Com tranqüilidade e leveza de espírito, sem esquecer das dificuldades de adaptação, o jovem quer se tornar professor de darma. "No começo foi conflitante porque era preciso morar aqui. Depois fui aprendendo a valorizar cada coisa e, a partir daí, passei a ver o mundo de outra forma", revela. Ele ouviu de muitas pessoas que havia entrado para o monastério para fugir, mas ressalta que o tempo todo as pessoas fogem. "Elas podem se refugiar numa boate, numa praia, no colo da mãe ou nos braços da namorada ou namorado."

Para o zen-budista Aldo Gouveia dos Passos, 30, entrar para a universidade foi uma opção madura. Ex-estudante de filosofia e militar, natural de Curitiba, diz que a decisão teve a aprovação de sua família e que os sete anos de vida militar o ajudaram na adaptação. "A disciplina, a ordem e o fato de todos dormirem no mesmo alojamento não me trouxeram dificuldades.
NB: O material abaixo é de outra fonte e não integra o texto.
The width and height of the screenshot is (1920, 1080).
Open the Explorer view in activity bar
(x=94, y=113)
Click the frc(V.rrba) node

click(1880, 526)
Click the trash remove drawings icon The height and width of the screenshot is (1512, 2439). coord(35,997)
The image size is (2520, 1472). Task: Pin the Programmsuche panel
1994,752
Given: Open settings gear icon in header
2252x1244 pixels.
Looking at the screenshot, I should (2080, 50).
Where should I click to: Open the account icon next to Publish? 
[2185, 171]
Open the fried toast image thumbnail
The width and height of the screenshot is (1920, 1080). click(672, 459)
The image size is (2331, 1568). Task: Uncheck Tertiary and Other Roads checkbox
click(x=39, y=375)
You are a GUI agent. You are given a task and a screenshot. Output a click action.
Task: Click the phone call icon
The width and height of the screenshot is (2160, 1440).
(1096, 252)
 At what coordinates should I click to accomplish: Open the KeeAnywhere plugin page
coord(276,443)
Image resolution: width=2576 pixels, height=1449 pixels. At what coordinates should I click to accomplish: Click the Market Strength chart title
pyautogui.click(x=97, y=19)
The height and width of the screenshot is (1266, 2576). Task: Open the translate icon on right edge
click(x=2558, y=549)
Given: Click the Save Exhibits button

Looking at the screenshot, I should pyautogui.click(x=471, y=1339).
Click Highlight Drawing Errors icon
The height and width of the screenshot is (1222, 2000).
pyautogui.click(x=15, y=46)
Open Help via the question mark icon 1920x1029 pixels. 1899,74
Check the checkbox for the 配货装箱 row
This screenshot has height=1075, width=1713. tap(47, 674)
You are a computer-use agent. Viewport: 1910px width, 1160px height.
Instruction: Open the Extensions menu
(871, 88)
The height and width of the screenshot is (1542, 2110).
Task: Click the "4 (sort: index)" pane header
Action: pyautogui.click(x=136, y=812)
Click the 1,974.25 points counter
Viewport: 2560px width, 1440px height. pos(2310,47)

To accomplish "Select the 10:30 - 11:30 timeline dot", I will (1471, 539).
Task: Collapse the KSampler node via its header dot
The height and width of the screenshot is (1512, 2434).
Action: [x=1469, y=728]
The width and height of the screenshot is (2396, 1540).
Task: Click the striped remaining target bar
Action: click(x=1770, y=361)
Mas alguns colegas têm problemas e aos poucos a situação se afunila", observa. Sua motivação, a princípio, é conhecer profundamente o budismo, por isso aproveita todos os estudos e ensinamentos. "Eles enriquecem a vida de qualquer pessoa, independentemente de ela querer ser monge ou não", afirma. (M.A.)
O maior da América Latina
A denominação Zu Lai, do maior templo budista da América latina, vem do sânscrito Tathagata. Um dos epítetos do Buda, significa "aquele que vem do Tathata", cujo estado é a realidade que um Buda vê. Com área construída de cerca de 10 mil m², em meio a uma área verde de 150 mil m², a 28 quilômetros de São Paulo, foi inaugurado em 2003. Surgiu com a vinda do grande mestre Hsing Yün, 48º Patriarca do Budismo Ch'an no mundo.

"Chang Sheng Kai, um empresário que tinha uma chácara neste local, ofereceu o espaço para que ele construísse futuramente um templo com o objetivo de que o Monastério Fo Guang Shan semeasse o darma", conta Moacir Mazzariol Soares, professor da primeira universidade budista da América Latina. Havia um outro templo ali, desde 1992, mas, com o passar do tempo, os discípulos constataram que o prédio no topo do morro era pequeno para acolher o grande fluxo de pessoas que visitavam o local.

Na opinião do professor, a proliferação do budismo no Brasil é exagero da imprensa. "Não percebemos crescimento no número de discípulos budistas. O que existe é uma grande atração pela cultura budista, porque somos um povo extremamente aberto, que respeita as diversas culturas. O IBGE também desmente essa evolução, mas o budismo é uma possibilidade àqueles que não têm uma fé; que querem praticar de alguma maneira uma crença, uma religião e se tornarem pessoas melhores."